Ultimamente, di fronte ai gravi problemi della nostra società, sono sempre più convinto che difendere i diritti delle persone con disabilità voglia dire anche lottare per i diritti di tante persone che, nella società e nel lavoro, vengono messi in discussione.
In ogni caso, ciò non mi ha mai portato, e non ha mai portato l’Associazione di cui sono presidente, a pensare che i servizi oggi esistenti non siano più necessari o debbano essere sic et simpliciter superati. Riteniamo invece, e abbiamo proposto, che le loro funzioni debbano rientrare a pieno titolo in un percorso progettuale scelto autonomamente dalle persone.

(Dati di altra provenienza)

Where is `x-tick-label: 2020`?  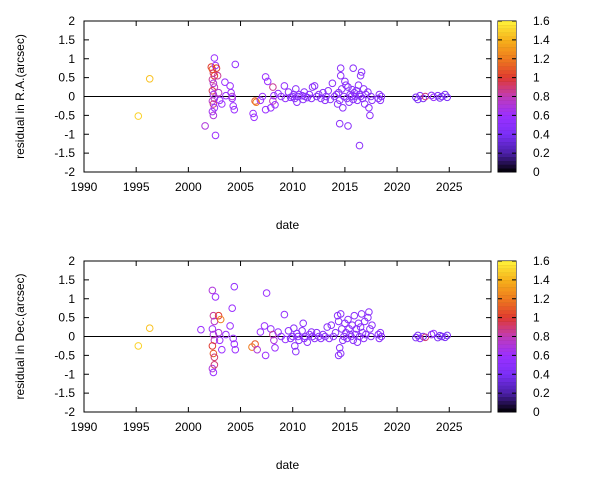
x-tick-label: 2020 is located at coordinates (398, 427).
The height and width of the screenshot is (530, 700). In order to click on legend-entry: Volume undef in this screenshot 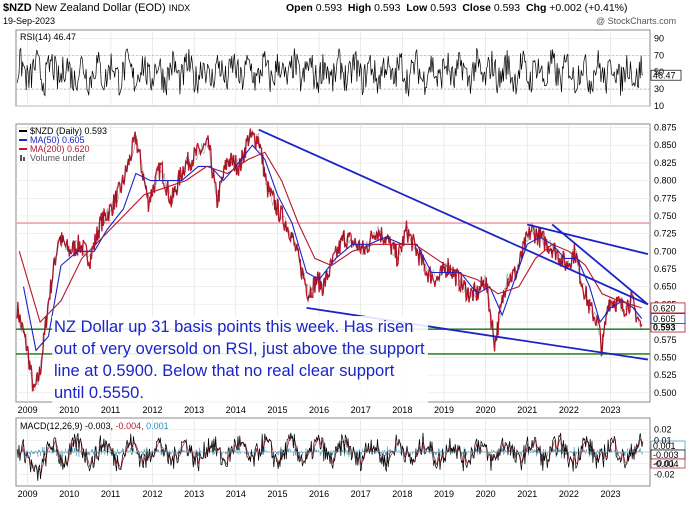, I will do `click(58, 158)`.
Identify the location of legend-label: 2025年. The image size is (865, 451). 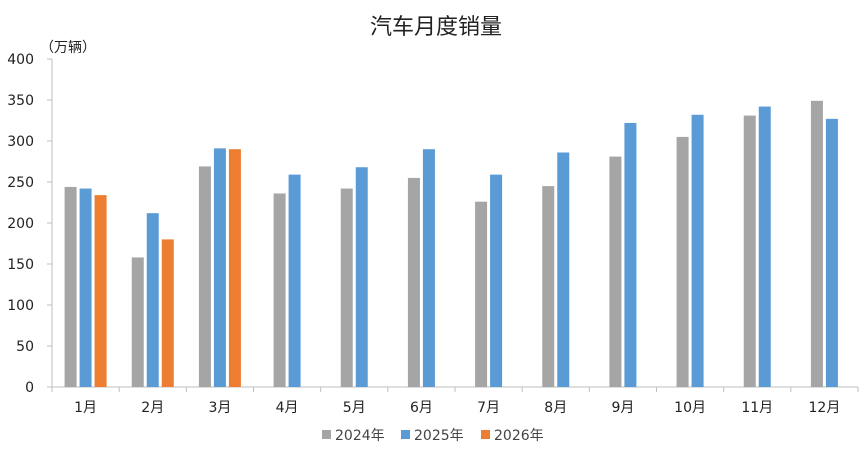
(439, 436).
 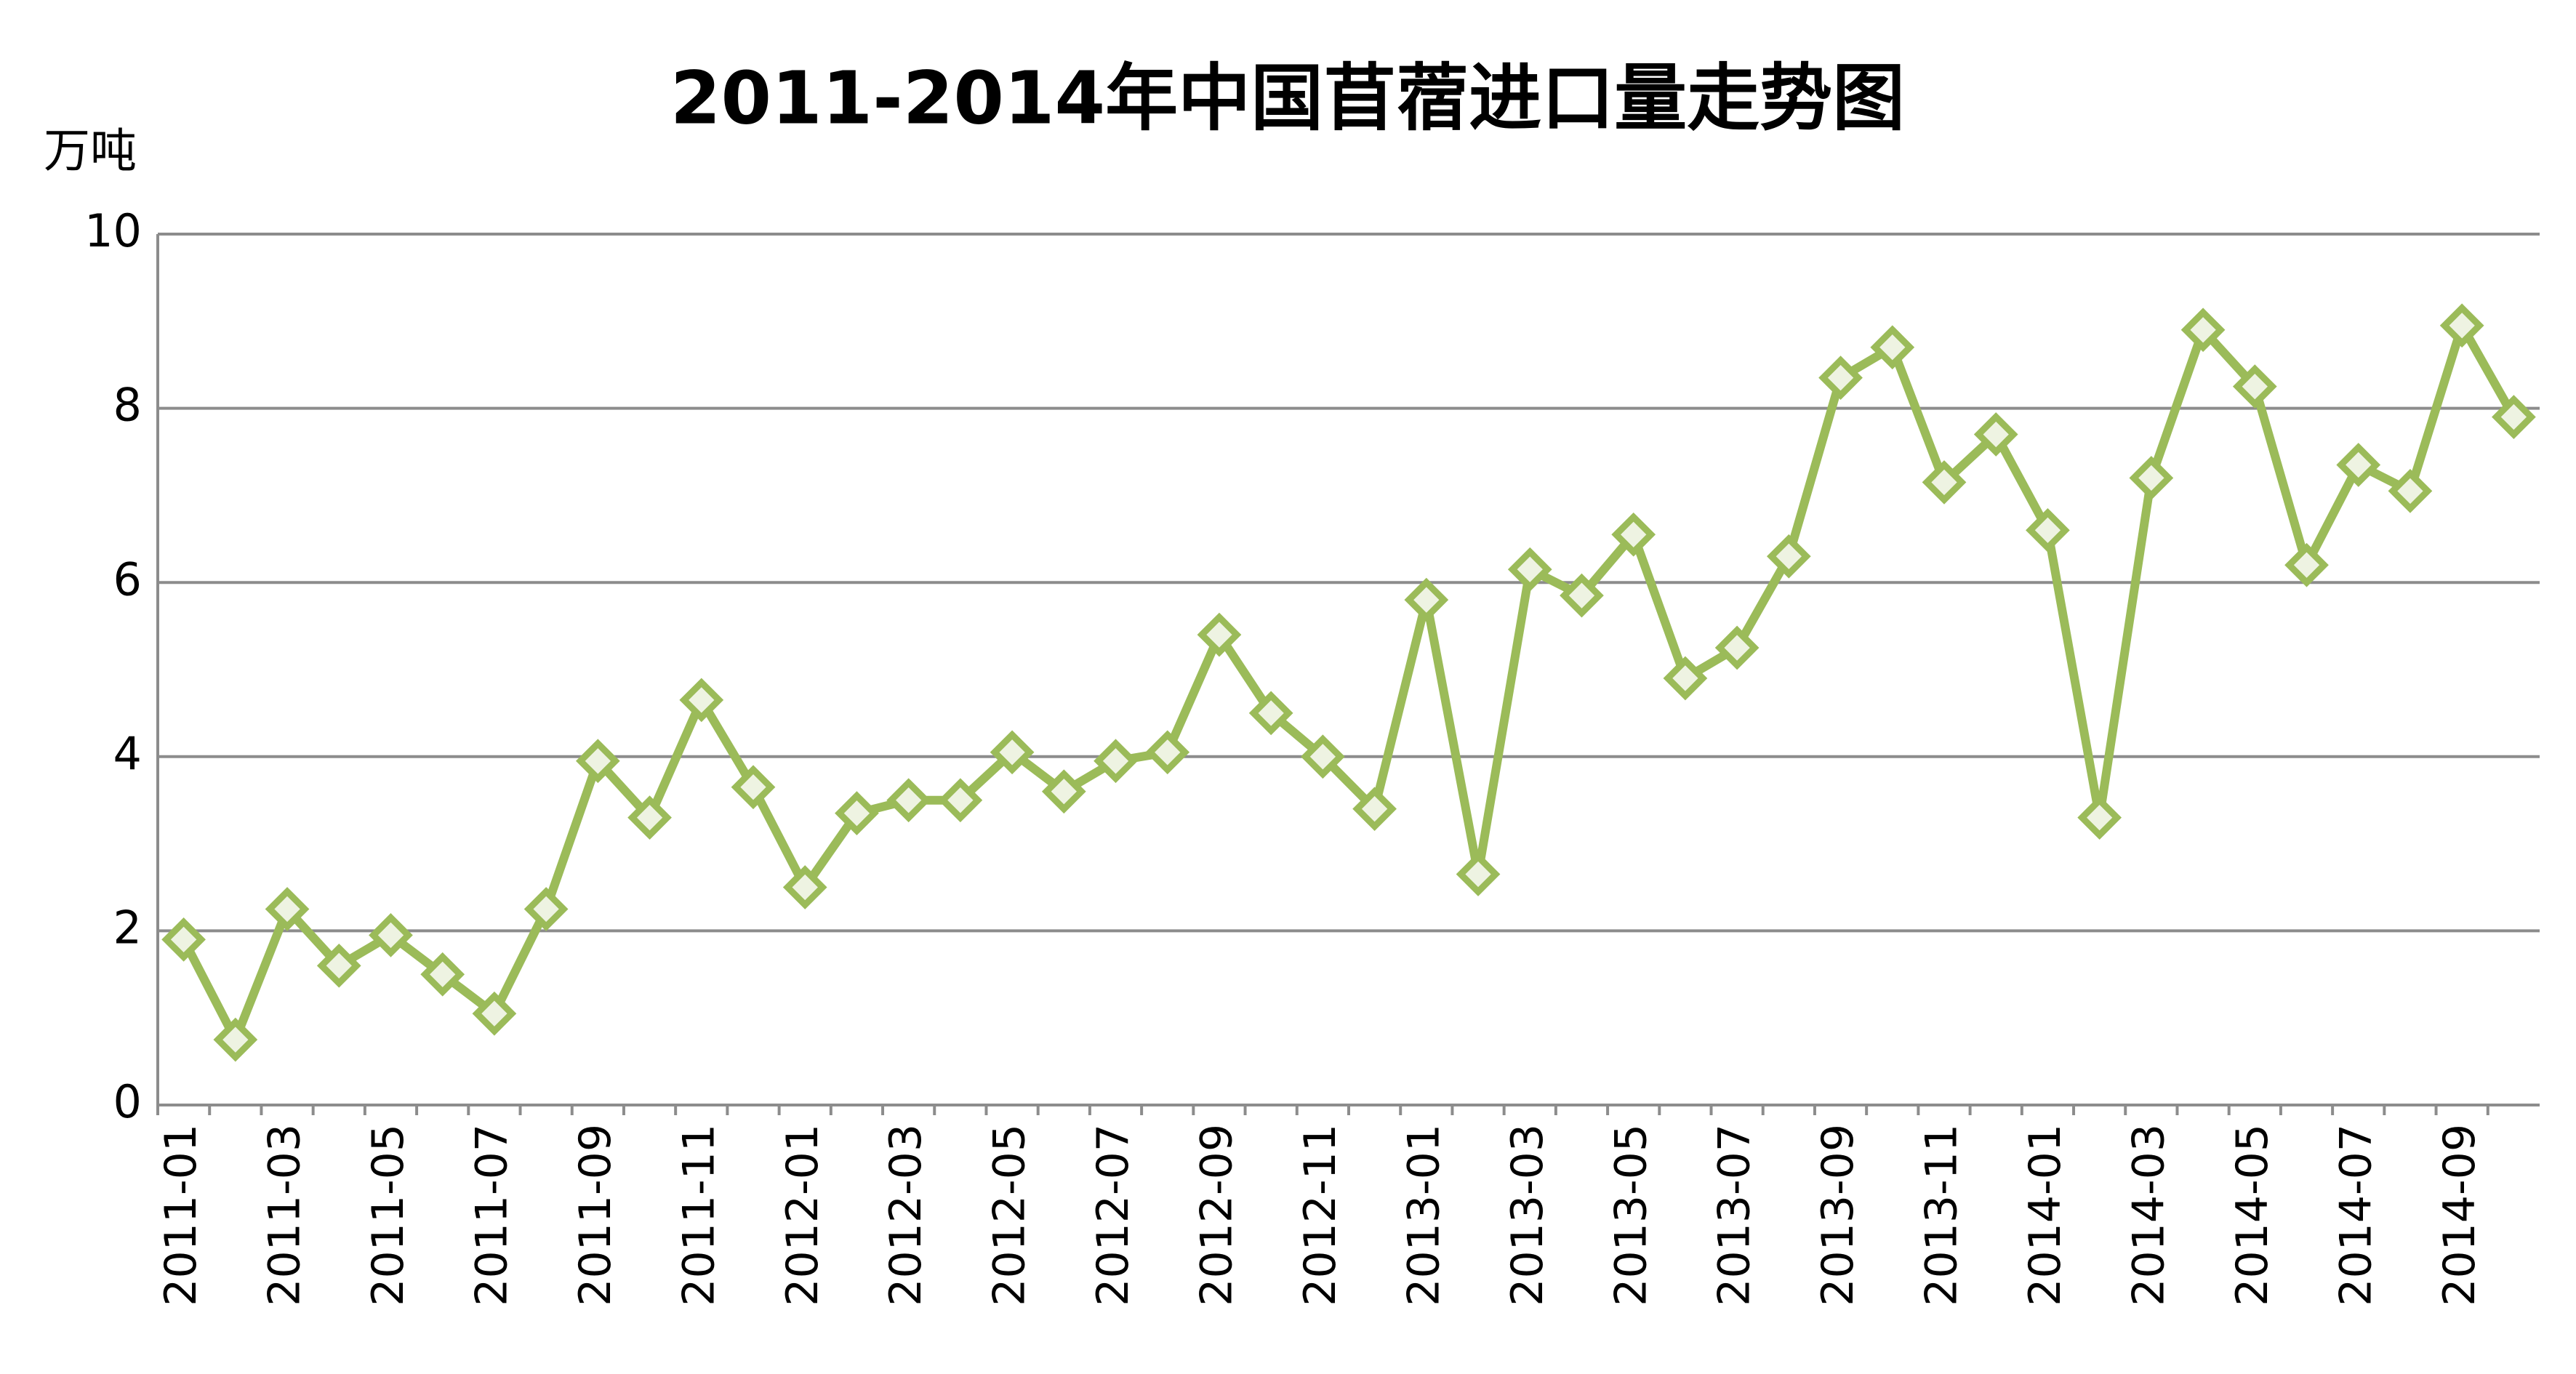 I want to click on chart-title: 2011-2014年中国苜蓿进口量走势图, so click(x=1288, y=97).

Certo, le questioni sono complesse e la strada è ancora lunga: per percorrerla dobbiamo, evidentemente, ancora parlarne e confrontarci in modo sincero e rispettoso.
Riporto, a questo proposito, alcuni temi che mi vengono suggeriti da un consigliere della mia Associazione, che meritano sicuramente di essere approfonditi:
° In quale rapporto possono stare vita indipendente e forme strutturate di residenza?

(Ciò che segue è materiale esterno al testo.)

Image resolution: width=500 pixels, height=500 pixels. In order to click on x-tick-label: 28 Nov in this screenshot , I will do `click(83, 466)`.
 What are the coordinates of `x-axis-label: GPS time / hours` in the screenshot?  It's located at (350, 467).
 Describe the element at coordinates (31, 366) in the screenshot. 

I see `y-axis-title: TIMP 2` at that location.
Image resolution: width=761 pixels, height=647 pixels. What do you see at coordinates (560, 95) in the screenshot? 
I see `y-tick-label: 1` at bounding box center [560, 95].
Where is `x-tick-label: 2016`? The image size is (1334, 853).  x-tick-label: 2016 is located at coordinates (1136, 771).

° Associazionismo e fornitura di servizi possono coesistere? E a quali condizioni?
° L’espressione dellautodeterminazione, quando si considerano situazioni di persone con forte necessità di supporto, in quale modo può essere concretamente giocata per non rimanere una vuota dichiarazione di principio?
° Quali garanzie di maggiore efficacia offrono il budget di salute e di progetto rispetto al finanziamento attuale di servizi a carattere prevalentemente assistenziale?
° La fase di transizione dal modello assistenziale a quello che fa del progetto di vita individuale, personalizzato e partecipato lo strumento principe, quanto accettiamo possa durare? Mesi, anni, decenni?

Mi auguro che questo mio contributo possa essere colto come frutto di una volontà sincera di favorire un confronto sereno nel nostro mondo, e non solo, su questi temi.

*Presidente della LEDHA (Lega per i Diritti delle Persone con Disabilità), componente lombarda della FISH (Federazione Italiana per i Diritti delle Persone con Disabilità e Famiglie).